Further selections were released for the first time on the 2017 compilation album 1967 – Sunshine Tomorrow. The remaining unreleased recordings were released on its digital-exclusive follow-ups 1967 – Sunshine Tomorrow 2: The Studio Sessions and 1967 – Live Sunshine.

==Critical reception==
Reviewing the released recordings of the band's Hawaii concerts, AllMusic's Stephen Thomas Erlewine wrote that they "show the band with a distinct chemistry and a way with swing". Biographer Peter Ames Carlin said that the studio sessions "have some nice moments", but afforded special attention to Love's "Heroes and Villains" rant. Priore felt that the "interesting part of the project was the rearrangement of older material, such as 'California Girls', which took on a beautiful, subtle vocal sound backed by Brian Wilson's organ. The grace of Smiley Smile gave the songs a new aura, the wavering falsetto on [...] 'Surfer Girl' being part prayer, part Flamingos 'I Only Have Eyes For You', part psychedelic improvisation."

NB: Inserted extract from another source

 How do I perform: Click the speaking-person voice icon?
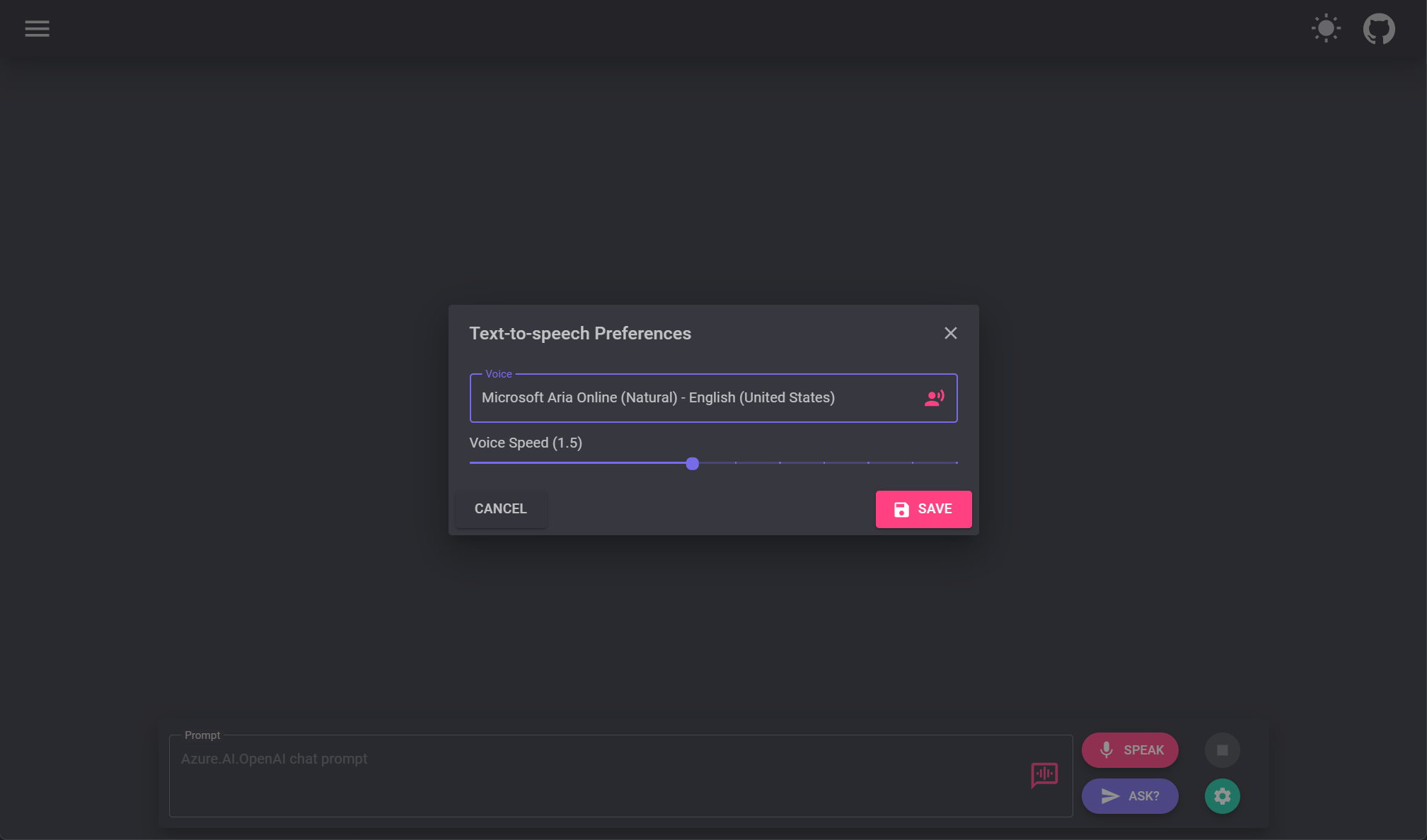(x=934, y=398)

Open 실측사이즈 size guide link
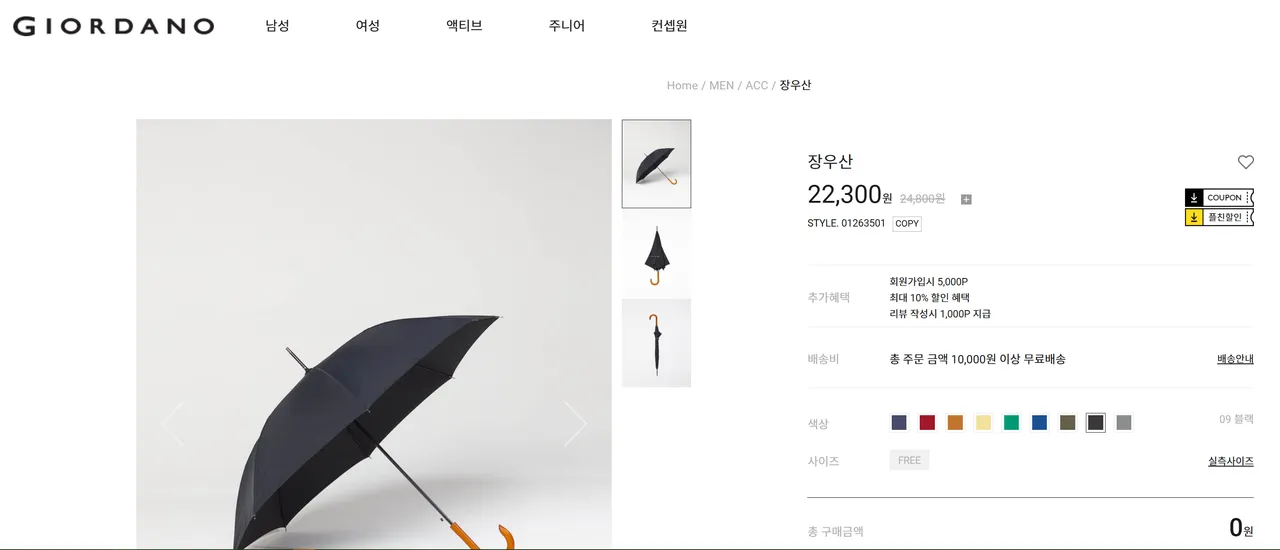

Conversely, Pitchforks Jesse Jarnow opined that while "it is a joy to hear the original Beach Boys do 'Heroes and Villains' in all its barbershop weirdness", the stripped-down quality of the performance "most definitely would not have passed the Monterey acid test against the likes of the Who and Jimi Hendrix". Uncuts David Cavanagh concurred that if the Beach Boys had appeared at the Monterey Pop Festival in this configuration, it "would have been catastrophic", opining that "the gigs they recorded in Hawaii weren't impressive at all [...] Dennis's drumming is wobbly, and Carl's guitar solos – in an era of Hendrix and Garcia – are a ham-fisted embarrassment."

==Set lists and tracks==
Adapted from Sunshine Tomorrow.

Hawaii, August 25
1. "The Letter"
2. "Hawaii"
3. "You're So Good to Me"
4. "Surfer Girl"
5. "Surfin'"
6. "Gettin' Hungry"
7. "Sloop John B"
8. "California Girls"
9. "Wouldn't It Be Nice"
10. "Heroes and Villains"
11. "God Only Knows"
12. "Good Vibrations"
13. "Barbara Ann"

Hawaii, August 26
1. "Hawthorne Boulevard"
2. "Hawaii"
3. "You're So Good to Me"
4. "Help Me, Rhonda"
5. "California Girls"
6. "Wouldn't It Be Nice"
7. "Gettin' Hungry"
8. "Surfer Girl"
9. "Surfin'"
10. "Sloop John B"
11. "The Letter"
12. "God Only Knows"
13. "Good Vibrations"
14. "Heroes and Villains"
15. "Barbara Ann"

Wally Heider Recording, September 11–29
- "Sloop John B"
- "Help Me, Rhonda"
- "Good Vibrations"
- "California Girls"
- "Surfer Girl"
- "God Only Knows"
- "The Letter"
- "You're So Good to Me"
- "Game of Love"
- "Heroes and Villains"
- "Barbara Ann"
- "Surfin'"
- "With a Little Help from My Friends"

Also rehearsed, but not performed at the concerts, were "All Day All Night", "Their Hearts Were Full of Spring", and "The Lord's Prayer".